La ministre des Services publics et de l’Approvisionnement a témoigné au comité hier. Je lui ai posé une simple question à plusieurs reprises. Je lui ai demandé si, selon elle, la corruption de fonctionnaires constitue une infraction grave, et si la corruption serait traitée comme telle dans la nouvelle politique en matière d'intégrité. Elle m'a répondu que le gouvernement n'a pas d'opinion au sujet de la hiérarchie des infractions. C'est ce qu'elle a dit. Cette ministre, qui supervise le plus important budget d'immobilisations du gouvernement, a refusé de dire si elle considère que la corruption de fonctionnaires est une infraction grave. Je n'en croyais pas mes oreilles. C'est dire à quel point le gouvernement actuel cherche à aider cette entreprise et à quel point ceux d'en face craignent de faire quoi que ce soit qui pourrait nuire aux intérêts de cette entreprise.
J'espère avoir l'occasion, pendant la période des questions et observations, d'en dire un peu plus sur les travailleurs et le bilan du gouvernement à leur égard.

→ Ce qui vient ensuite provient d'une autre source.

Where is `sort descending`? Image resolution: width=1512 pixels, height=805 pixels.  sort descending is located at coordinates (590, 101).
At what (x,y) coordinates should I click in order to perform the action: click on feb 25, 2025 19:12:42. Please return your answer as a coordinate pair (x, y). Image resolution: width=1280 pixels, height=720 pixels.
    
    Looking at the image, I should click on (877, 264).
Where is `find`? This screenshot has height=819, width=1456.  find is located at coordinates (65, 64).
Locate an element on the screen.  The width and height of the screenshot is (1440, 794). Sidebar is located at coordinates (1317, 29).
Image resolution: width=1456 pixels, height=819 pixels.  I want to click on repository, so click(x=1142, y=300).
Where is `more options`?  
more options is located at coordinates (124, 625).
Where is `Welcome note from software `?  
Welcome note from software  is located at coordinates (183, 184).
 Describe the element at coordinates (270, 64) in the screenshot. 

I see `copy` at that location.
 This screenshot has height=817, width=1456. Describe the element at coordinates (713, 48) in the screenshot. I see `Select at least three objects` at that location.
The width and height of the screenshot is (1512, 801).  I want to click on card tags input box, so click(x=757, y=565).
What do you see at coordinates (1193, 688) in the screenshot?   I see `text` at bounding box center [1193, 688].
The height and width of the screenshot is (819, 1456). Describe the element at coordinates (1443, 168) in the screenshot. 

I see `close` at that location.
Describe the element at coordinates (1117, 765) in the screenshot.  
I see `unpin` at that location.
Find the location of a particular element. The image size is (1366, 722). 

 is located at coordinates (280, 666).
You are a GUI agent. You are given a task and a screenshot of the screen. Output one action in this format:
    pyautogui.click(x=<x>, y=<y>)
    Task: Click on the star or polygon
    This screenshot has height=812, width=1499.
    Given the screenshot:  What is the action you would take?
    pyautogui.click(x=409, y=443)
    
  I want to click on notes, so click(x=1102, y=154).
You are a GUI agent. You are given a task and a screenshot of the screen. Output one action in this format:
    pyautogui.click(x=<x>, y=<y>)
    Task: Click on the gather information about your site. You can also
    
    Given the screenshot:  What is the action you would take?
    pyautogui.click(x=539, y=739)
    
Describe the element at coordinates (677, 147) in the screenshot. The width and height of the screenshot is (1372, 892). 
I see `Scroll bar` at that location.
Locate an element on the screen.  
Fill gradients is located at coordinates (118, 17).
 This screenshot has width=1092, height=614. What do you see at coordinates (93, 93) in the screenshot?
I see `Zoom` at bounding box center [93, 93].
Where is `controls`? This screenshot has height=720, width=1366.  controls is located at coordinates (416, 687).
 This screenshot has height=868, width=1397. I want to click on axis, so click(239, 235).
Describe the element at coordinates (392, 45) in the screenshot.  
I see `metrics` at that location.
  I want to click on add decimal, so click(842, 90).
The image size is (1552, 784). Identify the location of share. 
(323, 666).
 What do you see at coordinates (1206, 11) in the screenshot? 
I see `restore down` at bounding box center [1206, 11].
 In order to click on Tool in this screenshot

Un des premiers projets de loi que j'ai vu adopter à la Chambre a été le projet de loi C-10, qui a fait l'objet d'une attribution de temps et de tout ce qui vient avec. C'était un projet de loi qui visait à modifier la loi afin de permettre à Air Canada de sous-traiter ses travaux de maintenance dans le secteur de l'aéronautique à l'extérieur du pays. J'ai d'autres exemples, que j'espère pouvoir présenter pendant les questions et observations.